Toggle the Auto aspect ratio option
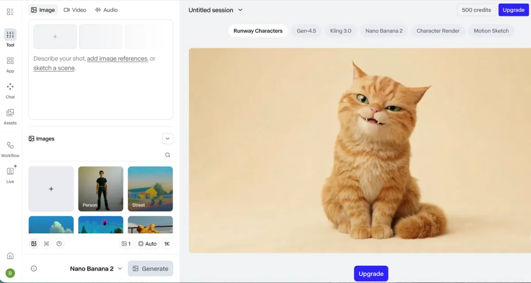 pyautogui.click(x=147, y=244)
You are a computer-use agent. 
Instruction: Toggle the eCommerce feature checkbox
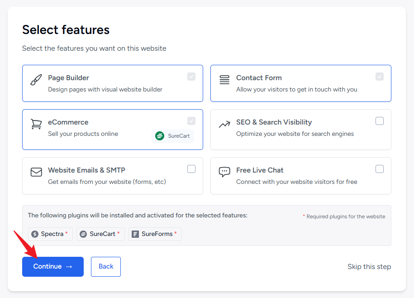[x=191, y=121]
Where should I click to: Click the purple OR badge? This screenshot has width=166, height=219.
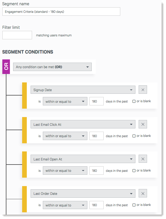(x=6, y=67)
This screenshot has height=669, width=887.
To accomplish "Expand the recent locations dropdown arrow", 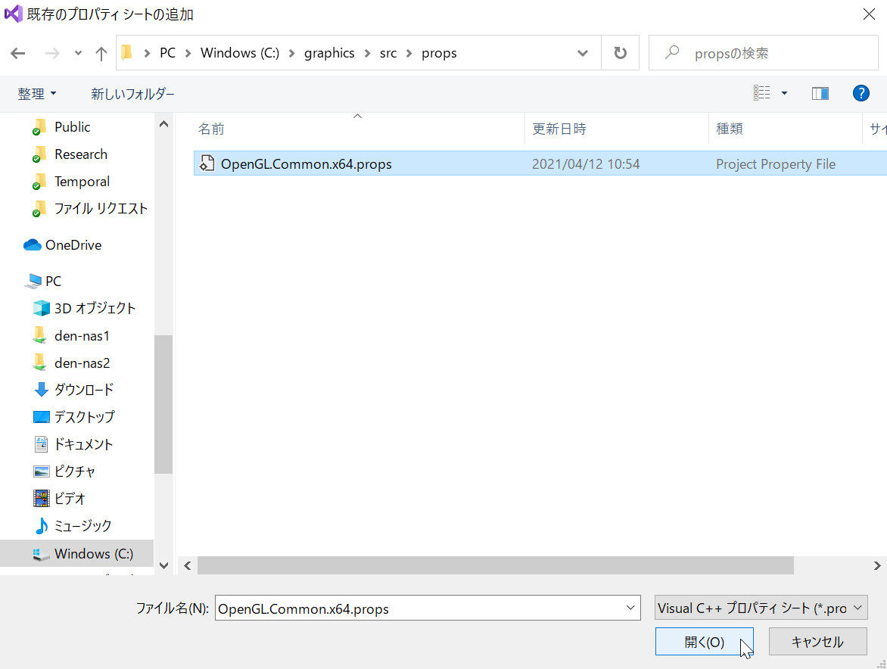I will 78,53.
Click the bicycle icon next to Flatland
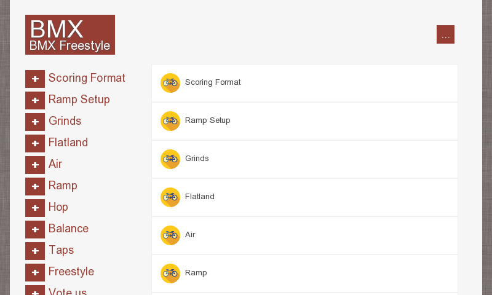This screenshot has height=295, width=492. click(x=170, y=197)
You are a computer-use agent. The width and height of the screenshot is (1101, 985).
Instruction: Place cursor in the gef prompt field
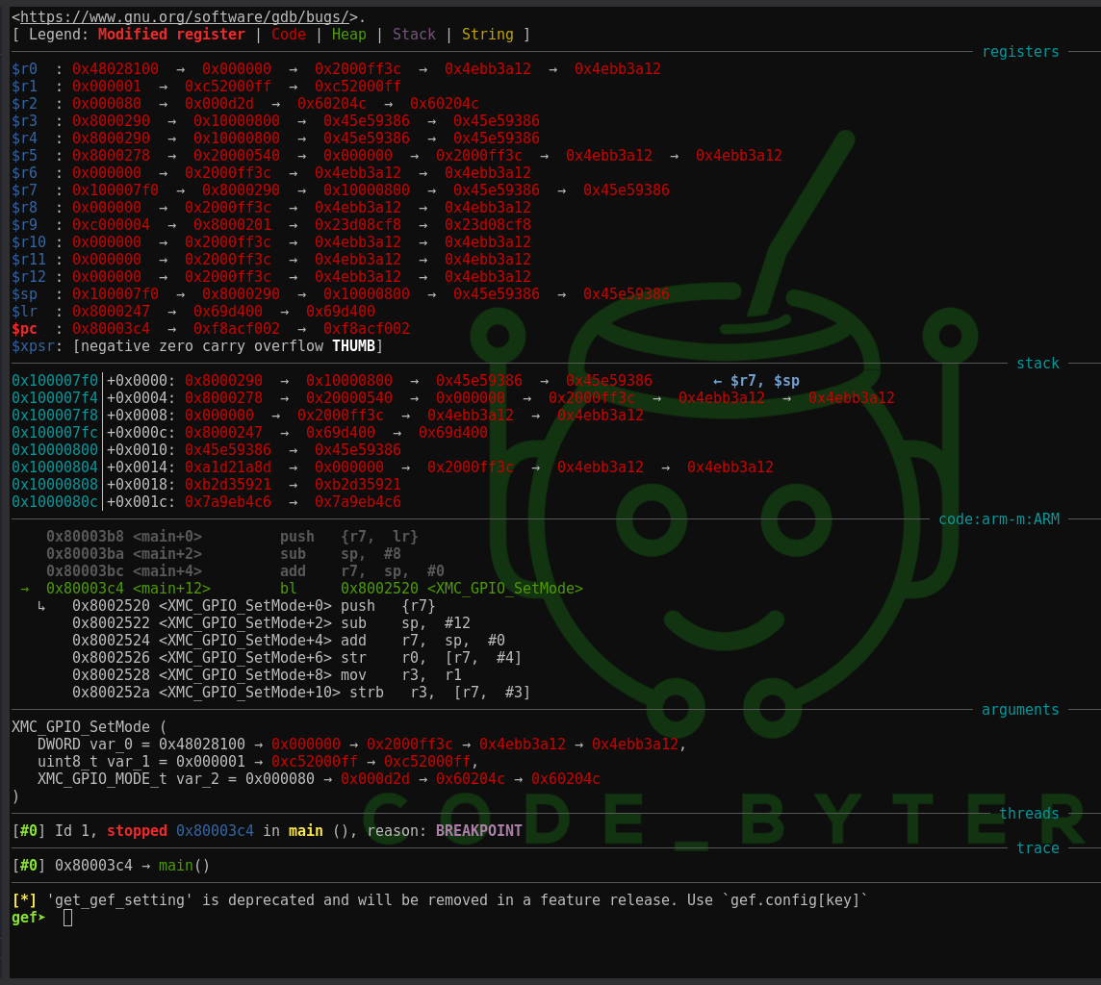pyautogui.click(x=66, y=918)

# Work to complete:
Where a line in the entries holds "agent", copy that line.

# Result of the exercise:
You are a computer-use agent. 
You are a computer-use agent. The width and height of the screenshot is (1101, 985).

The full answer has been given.